Material provided:
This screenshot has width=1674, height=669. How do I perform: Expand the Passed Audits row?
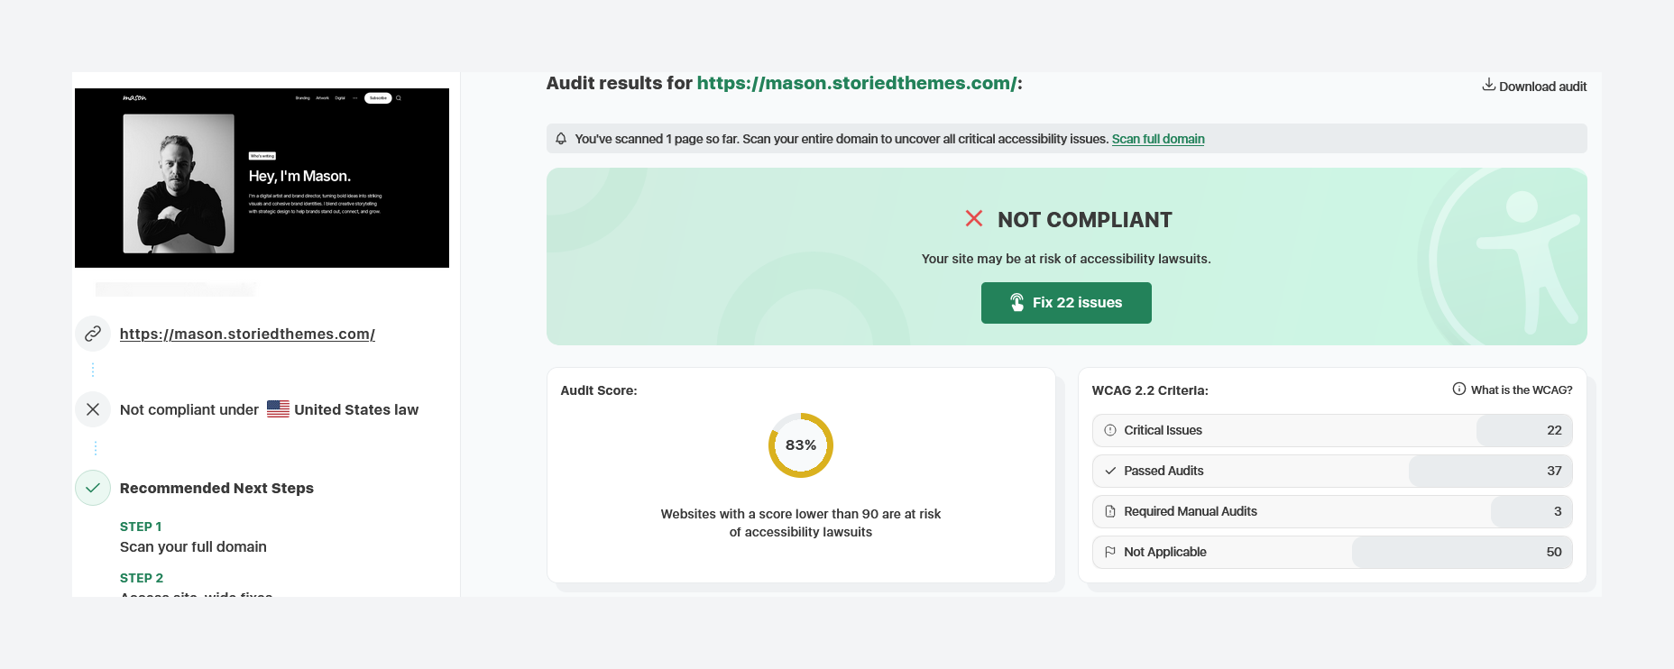[x=1331, y=471]
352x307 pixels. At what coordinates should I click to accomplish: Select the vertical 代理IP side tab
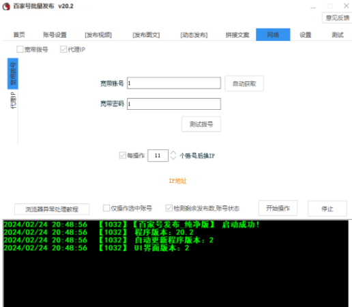click(x=13, y=100)
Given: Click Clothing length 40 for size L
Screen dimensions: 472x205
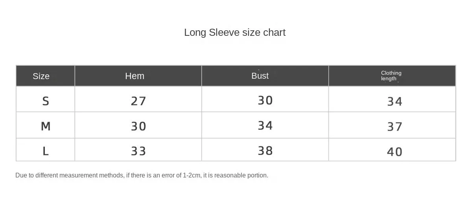Looking at the screenshot, I should tap(395, 152).
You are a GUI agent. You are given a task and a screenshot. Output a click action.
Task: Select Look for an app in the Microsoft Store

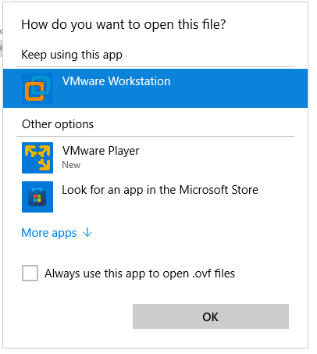coord(155,197)
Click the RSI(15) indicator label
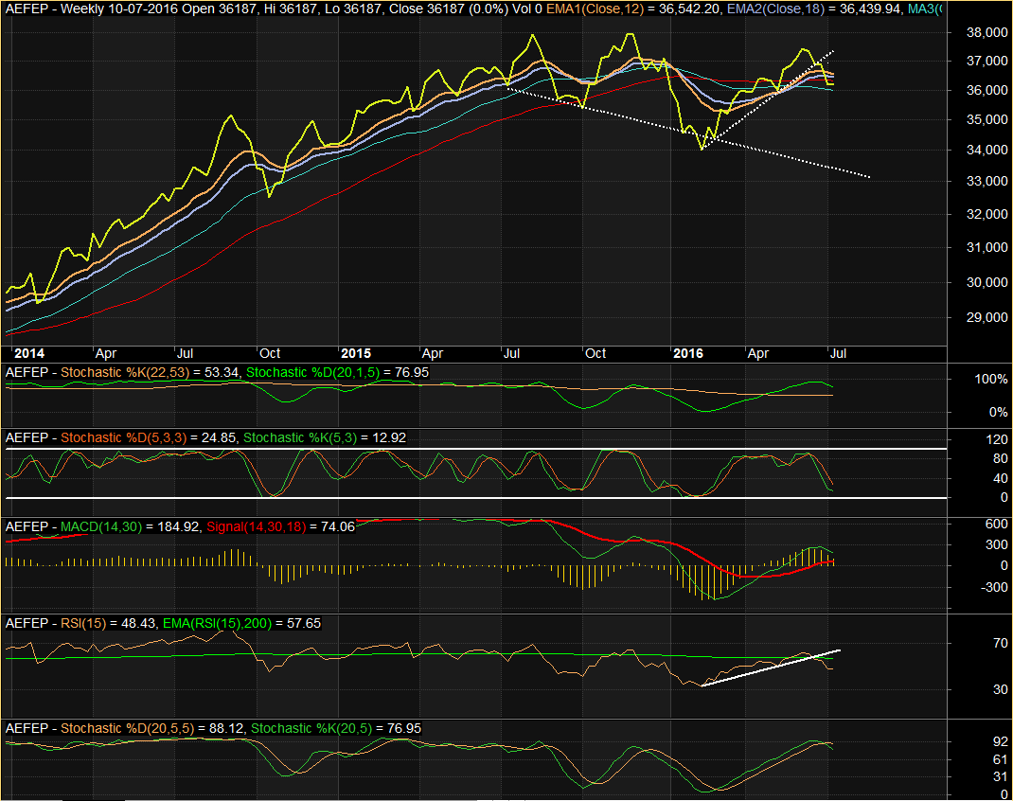This screenshot has height=801, width=1013. (80, 624)
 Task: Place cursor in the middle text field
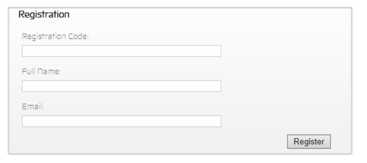click(x=121, y=86)
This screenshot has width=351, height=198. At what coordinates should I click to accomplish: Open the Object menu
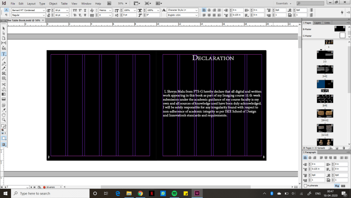[53, 3]
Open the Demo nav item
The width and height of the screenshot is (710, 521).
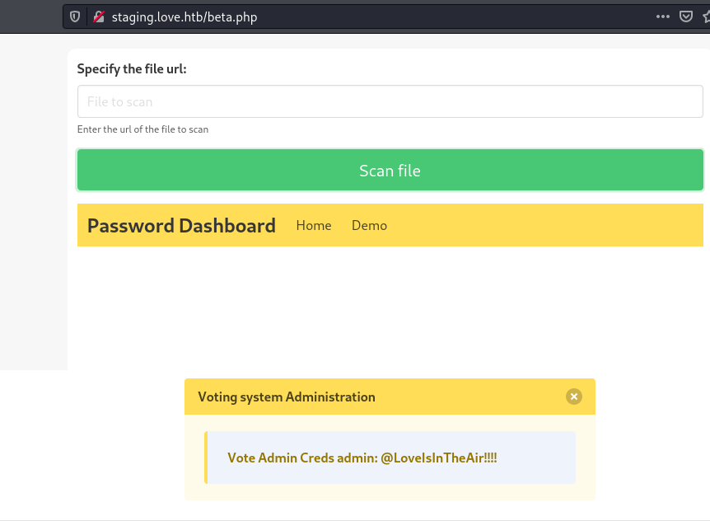(x=369, y=226)
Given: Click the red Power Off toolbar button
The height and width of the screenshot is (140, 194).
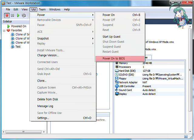Looking at the screenshot, I should (x=7, y=15).
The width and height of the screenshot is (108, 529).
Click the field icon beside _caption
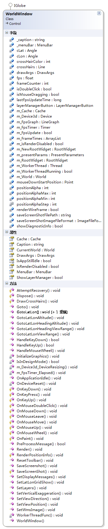point(12,39)
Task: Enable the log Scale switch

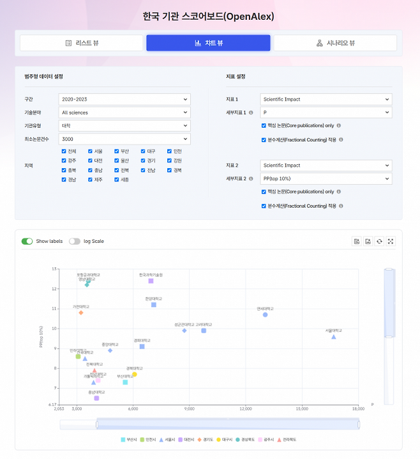Action: [x=75, y=241]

Work order: Without including any picture, repeat the data exactly.

Output of the exercise:
This screenshot has width=1674, height=669. How do I perform: Expand the Passed Audits row?
[x=1331, y=471]
352x307 pixels. At what coordinates should I click to accomplish: Select the vertical 代理IP side tab
click(x=13, y=100)
Given: Click Clothing length 40 for size L
Screen dimensions: 472x205
Looking at the screenshot, I should tap(395, 152).
You are a GUI agent. You are given a task and a screenshot. Output a click action.
Task: Select Look for an app in the Microsoft Store

coord(155,197)
Click the RSI(15) indicator label
This screenshot has height=801, width=1013. (80, 624)
 Task: Place cursor in the middle text field
click(x=121, y=86)
This screenshot has width=351, height=198. At what coordinates should I click to accomplish: Open the Object menu
[53, 3]
Open the Demo nav item
The width and height of the screenshot is (710, 521).
(x=369, y=226)
Given: Click the red Power Off toolbar button
The height and width of the screenshot is (140, 194).
Looking at the screenshot, I should (x=7, y=15).
The width and height of the screenshot is (108, 529).
Click the field icon beside _caption
point(12,39)
Task: Enable the log Scale switch

Action: [x=75, y=241]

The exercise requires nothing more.